In short, there were great improvements and additions to ADO.NET in the service pack. Specifically the introduction of the ADO.NET Entity Framework and Data Services in combination with the ADO.NET Entity Designer in Visual Studio are exciting features that are worthwhile a closer look.
ADO.NET Entity Framework
The ADO.NET Entity Framework is the next evolution of ADO.NET, raising the level of abstraction at which programmers work with data, and allowing the database structure or data source to evolve without significant impact to the application code.
Rather than coding against rows and columns, the ADO.NET Entity Framework allows the definition of a higher-level Entity Data Model over your relational data, and allows developers to then program in terms of this model. Developers get to deal with the data in the shapes that make sense for the application, and those shapes are expressed in a richer vocabulary that includes concepts like inheritance, complex types, and explicit relationships.

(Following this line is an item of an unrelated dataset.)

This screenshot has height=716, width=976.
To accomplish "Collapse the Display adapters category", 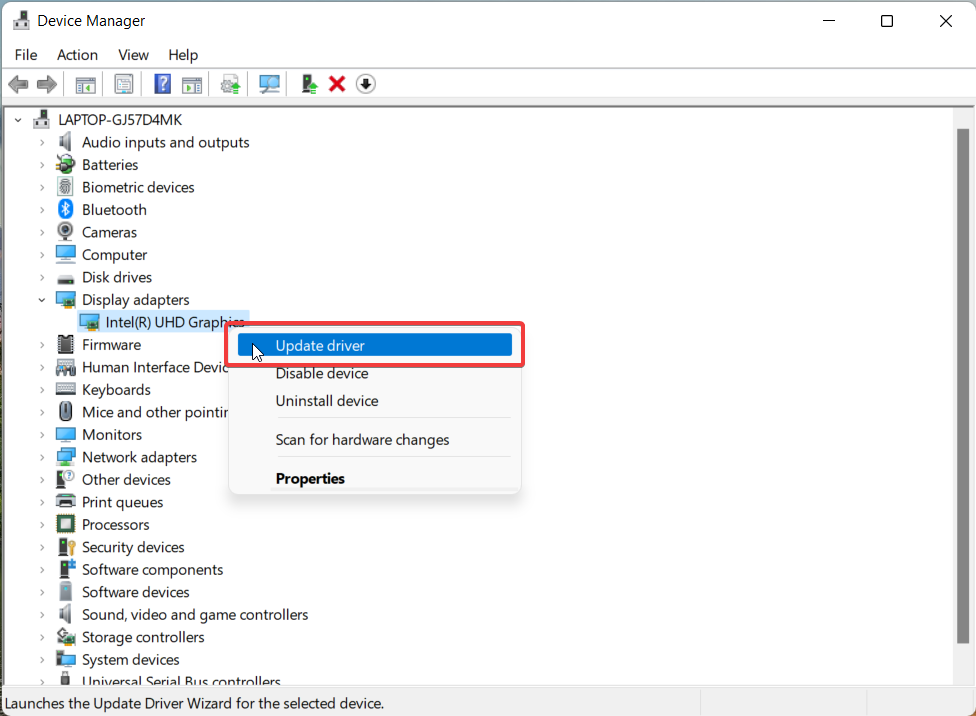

Use LINQ to Entities with the Entity Framework for queries that help create easy to maintain code that retrieves and works with strongly typed data objects or business entities.
Example of a Data Entity Model in Visual Studio 2008 SP1
ADO.NET Data Services
The Microsoft ADO.NET Data Services framework provides a first-class infrastructure for developing the next wave of dynamic internet applications by enabling data to be exposed as REST-based data services that can be consumed by client applications (ASP.NET, AJAX, Silverlight) in corporate networks and across the internet. Easily build applications using a comprehensive set of Microsoft .NET libraries and client components, accessing data through uniform URI syntax and using standard HTTP verbs to operate on the resource.
ADO.NET Data Services provides a framework to build data services for relational data sources, such as Microsoft SQL Server, MySQL, DB2, and Oracle, using the built-in support for the ADO.NET Entity Framework, or for non-relational data sources using the pluggable provider model.